__SET TASK__:
Format the material from the line with "This screenshot has height=734, width=1063." up to and including the line with "will tap(274, 526)." as a JSON list of strings, one string per line, leaving out blank lines.

--- Begin MATERIAL SHOWN ---

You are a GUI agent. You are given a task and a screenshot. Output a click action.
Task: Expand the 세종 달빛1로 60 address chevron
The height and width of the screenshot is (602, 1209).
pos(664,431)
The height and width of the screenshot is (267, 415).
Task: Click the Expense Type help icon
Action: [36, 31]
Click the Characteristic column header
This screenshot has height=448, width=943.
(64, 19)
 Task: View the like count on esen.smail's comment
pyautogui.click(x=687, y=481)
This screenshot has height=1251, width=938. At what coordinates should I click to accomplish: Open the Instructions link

--- End MATERIAL SHOWN ---
--- Begin MATERIAL SHOWN ---

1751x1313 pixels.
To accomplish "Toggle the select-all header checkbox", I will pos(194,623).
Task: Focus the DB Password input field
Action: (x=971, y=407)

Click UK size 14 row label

--- End MATERIAL SHOWN ---
--- Begin MATERIAL SHOWN ---

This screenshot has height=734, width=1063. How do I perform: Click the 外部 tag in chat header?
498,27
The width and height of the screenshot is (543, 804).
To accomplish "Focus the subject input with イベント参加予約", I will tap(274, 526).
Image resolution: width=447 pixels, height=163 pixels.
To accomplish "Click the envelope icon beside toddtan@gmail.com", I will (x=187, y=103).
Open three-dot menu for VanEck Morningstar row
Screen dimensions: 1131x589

--- End MATERIAL SHOWN ---

__WRITTEN SOLUTION__:
[
  "This screenshot has height=734, width=1063. How do I perform: Click the 外部 tag in chat header?",
  "498,27",
  "The width and height of the screenshot is (543, 804).",
  "To accomplish \"Focus the subject input with イベント参加予約\", I will tap(274, 526)."
]